__TASK INSTRUCTIONS__. Copy the data below word for word, starting at the very beginning and ending with the line that contains "the trash can icon button, which".

# Start of SUPPLIED MATERIAL

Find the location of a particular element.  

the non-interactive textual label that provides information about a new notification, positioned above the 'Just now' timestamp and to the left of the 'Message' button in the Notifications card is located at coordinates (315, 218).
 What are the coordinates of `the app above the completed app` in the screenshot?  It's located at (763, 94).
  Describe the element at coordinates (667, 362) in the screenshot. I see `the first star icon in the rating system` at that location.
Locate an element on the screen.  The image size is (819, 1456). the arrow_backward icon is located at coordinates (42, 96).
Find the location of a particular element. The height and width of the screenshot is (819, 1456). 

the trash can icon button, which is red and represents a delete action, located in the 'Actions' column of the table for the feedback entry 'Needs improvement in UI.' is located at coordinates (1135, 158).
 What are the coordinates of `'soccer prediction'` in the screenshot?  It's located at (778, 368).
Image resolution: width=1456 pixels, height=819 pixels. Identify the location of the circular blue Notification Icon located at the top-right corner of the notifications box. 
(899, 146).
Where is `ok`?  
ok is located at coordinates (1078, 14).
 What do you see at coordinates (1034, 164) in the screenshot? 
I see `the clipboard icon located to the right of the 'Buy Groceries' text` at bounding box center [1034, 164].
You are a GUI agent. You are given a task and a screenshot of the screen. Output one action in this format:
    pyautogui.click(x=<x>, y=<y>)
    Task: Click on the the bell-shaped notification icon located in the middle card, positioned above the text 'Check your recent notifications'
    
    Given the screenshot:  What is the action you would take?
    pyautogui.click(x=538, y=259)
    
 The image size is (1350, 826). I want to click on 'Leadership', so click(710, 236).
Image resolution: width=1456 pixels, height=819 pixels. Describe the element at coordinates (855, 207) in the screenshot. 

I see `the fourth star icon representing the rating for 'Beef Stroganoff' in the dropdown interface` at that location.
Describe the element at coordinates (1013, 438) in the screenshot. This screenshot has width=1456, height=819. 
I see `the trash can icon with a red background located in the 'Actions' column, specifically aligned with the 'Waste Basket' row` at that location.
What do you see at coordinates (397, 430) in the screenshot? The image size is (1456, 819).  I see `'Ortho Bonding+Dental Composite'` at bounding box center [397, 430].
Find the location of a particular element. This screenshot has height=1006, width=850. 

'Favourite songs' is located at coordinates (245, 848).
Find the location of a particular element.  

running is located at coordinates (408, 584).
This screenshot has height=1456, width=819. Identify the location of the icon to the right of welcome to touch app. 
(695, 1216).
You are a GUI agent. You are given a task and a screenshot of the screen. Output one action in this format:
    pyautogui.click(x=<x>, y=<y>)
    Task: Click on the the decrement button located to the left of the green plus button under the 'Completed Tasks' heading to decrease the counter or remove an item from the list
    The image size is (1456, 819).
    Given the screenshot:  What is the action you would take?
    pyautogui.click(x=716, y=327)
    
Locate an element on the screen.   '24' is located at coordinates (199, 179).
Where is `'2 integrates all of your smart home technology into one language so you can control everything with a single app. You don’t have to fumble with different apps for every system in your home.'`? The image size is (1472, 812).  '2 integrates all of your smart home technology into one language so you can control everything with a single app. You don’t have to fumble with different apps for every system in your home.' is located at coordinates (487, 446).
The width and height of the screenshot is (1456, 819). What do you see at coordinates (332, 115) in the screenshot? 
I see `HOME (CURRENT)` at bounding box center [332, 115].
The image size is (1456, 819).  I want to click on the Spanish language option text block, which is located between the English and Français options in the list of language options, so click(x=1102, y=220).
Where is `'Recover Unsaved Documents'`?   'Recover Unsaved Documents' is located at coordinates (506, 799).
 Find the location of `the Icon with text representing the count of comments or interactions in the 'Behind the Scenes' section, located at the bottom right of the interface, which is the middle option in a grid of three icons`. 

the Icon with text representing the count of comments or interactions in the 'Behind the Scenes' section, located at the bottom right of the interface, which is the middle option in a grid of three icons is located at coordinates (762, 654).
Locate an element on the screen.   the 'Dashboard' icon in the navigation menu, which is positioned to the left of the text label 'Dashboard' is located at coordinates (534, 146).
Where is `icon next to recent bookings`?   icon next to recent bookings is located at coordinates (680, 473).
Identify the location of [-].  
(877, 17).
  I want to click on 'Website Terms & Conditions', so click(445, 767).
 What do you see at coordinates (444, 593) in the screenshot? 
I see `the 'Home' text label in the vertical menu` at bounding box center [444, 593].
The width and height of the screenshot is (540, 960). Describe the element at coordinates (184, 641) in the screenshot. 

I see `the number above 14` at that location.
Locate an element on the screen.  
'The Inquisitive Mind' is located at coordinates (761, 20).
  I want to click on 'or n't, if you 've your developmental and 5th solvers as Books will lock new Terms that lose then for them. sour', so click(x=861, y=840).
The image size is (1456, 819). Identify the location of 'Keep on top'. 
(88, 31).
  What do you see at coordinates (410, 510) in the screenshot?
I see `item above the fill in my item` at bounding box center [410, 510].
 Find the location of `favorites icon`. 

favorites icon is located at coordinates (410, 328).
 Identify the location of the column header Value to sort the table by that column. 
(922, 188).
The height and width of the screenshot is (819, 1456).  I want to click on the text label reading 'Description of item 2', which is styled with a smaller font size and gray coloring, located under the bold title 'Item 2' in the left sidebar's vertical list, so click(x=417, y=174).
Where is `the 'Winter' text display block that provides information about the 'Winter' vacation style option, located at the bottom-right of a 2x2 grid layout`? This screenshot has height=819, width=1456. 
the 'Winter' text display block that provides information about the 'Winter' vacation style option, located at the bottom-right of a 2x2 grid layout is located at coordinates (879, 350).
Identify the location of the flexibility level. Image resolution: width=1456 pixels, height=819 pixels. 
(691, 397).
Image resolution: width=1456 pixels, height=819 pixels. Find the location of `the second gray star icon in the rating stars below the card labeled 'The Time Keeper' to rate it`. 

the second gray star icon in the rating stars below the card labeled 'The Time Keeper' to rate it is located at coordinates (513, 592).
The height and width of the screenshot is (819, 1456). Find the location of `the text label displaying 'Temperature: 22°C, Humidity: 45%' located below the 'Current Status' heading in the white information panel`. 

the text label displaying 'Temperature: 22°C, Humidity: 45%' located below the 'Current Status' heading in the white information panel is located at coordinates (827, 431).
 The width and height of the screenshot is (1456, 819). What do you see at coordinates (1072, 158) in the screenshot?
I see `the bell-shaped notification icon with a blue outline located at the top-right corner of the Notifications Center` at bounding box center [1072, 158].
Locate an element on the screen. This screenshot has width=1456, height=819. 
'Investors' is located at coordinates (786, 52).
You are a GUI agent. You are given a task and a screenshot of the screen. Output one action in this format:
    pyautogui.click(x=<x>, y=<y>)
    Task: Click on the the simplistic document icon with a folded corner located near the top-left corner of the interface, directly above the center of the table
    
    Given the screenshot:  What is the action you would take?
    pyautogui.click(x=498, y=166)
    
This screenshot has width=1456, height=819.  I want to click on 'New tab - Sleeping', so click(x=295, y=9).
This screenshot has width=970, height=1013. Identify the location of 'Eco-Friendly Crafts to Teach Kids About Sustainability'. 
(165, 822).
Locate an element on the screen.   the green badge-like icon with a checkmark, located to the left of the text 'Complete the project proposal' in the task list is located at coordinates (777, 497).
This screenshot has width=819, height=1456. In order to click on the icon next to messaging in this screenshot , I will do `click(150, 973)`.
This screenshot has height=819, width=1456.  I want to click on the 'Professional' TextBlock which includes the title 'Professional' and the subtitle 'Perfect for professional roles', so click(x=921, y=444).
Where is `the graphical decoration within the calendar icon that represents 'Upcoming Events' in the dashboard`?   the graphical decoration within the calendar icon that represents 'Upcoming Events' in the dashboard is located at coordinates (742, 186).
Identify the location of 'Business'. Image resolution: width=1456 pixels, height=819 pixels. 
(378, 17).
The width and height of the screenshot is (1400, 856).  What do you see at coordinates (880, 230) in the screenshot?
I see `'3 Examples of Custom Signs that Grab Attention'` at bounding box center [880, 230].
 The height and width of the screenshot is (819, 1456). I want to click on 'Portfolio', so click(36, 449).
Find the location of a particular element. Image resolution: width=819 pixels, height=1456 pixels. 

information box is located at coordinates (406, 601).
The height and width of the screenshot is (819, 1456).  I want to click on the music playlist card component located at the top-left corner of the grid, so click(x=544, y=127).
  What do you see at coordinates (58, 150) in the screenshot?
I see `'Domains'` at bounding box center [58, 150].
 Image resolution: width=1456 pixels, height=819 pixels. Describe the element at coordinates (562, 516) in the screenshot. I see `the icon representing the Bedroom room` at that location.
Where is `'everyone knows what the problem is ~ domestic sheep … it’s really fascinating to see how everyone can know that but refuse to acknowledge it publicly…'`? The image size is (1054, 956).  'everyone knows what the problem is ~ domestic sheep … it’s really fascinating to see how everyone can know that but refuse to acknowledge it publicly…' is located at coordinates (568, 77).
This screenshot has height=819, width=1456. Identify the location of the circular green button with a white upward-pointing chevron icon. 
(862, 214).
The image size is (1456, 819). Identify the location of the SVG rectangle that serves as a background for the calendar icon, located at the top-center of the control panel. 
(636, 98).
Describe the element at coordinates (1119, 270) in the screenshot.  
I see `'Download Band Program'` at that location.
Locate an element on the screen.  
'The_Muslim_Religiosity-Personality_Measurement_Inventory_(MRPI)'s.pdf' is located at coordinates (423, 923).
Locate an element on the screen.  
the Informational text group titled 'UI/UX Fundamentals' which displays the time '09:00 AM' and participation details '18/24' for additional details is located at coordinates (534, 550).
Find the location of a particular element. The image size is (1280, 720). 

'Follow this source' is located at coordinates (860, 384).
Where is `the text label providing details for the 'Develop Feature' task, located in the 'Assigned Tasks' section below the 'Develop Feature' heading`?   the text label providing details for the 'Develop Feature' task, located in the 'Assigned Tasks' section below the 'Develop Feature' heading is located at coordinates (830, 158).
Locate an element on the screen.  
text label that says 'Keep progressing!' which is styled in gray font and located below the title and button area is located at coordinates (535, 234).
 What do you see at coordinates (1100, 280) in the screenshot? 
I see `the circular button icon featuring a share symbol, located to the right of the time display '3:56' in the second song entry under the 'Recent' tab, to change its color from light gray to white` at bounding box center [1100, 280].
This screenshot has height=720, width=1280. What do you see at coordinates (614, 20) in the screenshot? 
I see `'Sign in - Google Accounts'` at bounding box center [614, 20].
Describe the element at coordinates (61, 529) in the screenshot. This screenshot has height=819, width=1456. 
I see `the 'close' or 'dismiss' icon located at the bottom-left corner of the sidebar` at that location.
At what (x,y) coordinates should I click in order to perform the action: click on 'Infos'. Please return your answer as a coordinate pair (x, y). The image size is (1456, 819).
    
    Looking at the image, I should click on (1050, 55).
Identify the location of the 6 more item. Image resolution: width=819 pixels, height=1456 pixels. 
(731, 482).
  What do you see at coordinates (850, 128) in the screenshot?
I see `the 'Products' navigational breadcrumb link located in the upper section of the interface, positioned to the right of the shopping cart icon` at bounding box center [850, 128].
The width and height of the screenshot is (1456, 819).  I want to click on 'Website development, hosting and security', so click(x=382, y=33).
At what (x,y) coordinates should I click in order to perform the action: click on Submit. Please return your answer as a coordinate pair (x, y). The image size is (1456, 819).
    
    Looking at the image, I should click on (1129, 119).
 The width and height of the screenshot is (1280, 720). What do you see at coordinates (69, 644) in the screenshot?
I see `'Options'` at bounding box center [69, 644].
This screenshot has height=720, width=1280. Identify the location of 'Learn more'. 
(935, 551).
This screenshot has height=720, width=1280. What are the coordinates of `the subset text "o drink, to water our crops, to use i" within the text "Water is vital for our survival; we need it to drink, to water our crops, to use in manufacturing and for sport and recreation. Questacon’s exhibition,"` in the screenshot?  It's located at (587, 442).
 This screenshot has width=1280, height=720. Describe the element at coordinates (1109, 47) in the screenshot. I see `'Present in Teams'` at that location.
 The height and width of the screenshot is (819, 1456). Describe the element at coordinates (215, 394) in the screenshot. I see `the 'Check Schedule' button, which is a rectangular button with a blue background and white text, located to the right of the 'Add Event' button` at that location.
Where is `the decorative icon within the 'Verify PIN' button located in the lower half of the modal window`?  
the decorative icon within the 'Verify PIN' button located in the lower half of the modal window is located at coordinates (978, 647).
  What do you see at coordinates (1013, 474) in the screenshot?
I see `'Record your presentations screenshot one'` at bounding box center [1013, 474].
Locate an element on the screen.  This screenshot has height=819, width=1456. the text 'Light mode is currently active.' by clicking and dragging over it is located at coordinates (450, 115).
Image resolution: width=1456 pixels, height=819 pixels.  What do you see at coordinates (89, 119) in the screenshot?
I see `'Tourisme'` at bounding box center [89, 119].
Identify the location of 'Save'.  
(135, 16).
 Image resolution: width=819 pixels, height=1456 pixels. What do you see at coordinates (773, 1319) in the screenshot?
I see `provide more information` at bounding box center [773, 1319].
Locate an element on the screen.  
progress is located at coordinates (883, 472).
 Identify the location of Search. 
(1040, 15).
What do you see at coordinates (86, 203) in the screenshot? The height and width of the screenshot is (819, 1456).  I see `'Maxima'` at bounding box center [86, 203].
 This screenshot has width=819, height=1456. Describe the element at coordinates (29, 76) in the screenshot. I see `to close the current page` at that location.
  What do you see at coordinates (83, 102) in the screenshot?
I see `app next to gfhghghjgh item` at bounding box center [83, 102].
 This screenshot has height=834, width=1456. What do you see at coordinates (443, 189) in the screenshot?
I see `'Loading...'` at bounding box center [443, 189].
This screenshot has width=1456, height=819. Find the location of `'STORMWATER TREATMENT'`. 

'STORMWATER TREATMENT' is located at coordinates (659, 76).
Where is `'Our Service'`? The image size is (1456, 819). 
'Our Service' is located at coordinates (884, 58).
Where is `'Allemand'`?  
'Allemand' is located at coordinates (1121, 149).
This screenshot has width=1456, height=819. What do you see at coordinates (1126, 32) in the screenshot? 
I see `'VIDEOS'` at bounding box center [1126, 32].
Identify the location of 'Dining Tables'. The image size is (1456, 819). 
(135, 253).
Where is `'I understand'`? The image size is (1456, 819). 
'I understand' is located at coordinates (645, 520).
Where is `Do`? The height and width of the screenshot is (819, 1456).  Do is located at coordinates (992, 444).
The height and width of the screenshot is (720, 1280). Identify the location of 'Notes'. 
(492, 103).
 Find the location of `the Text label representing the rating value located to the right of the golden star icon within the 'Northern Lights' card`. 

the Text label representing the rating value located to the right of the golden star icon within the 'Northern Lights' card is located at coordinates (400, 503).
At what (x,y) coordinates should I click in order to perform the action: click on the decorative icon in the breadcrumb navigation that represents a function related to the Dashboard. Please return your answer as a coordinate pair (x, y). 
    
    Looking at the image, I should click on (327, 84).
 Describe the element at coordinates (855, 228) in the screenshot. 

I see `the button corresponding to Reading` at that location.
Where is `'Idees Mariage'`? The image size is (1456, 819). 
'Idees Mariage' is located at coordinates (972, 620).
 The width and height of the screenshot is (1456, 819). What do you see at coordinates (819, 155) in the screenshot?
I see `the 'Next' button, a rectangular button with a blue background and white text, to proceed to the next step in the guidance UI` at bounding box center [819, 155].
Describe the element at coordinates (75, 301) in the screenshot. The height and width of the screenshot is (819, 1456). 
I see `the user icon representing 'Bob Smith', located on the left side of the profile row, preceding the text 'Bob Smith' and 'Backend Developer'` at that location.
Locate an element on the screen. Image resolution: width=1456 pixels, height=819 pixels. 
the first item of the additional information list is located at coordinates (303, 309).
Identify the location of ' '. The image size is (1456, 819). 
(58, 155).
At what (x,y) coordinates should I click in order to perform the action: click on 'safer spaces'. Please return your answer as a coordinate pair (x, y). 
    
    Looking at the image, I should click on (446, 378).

# End of SUPPLIED MATERIAL

__CORRECT RESPONSE__.
Find the location of a particular element.  

the non-interactive textual label that provides information about a new notification, positioned above the 'Just now' timestamp and to the left of the 'Message' button in the Notifications card is located at coordinates (315, 218).
 What are the coordinates of `the app above the completed app` in the screenshot?  It's located at (763, 94).
  Describe the element at coordinates (667, 362) in the screenshot. I see `the first star icon in the rating system` at that location.
Locate an element on the screen.  The image size is (819, 1456). the arrow_backward icon is located at coordinates (42, 96).
Find the location of a particular element. The height and width of the screenshot is (819, 1456). 

the trash can icon button, which is red and represents a delete action, located in the 'Actions' column of the table for the feedback entry 'Needs improvement in UI.' is located at coordinates (1135, 158).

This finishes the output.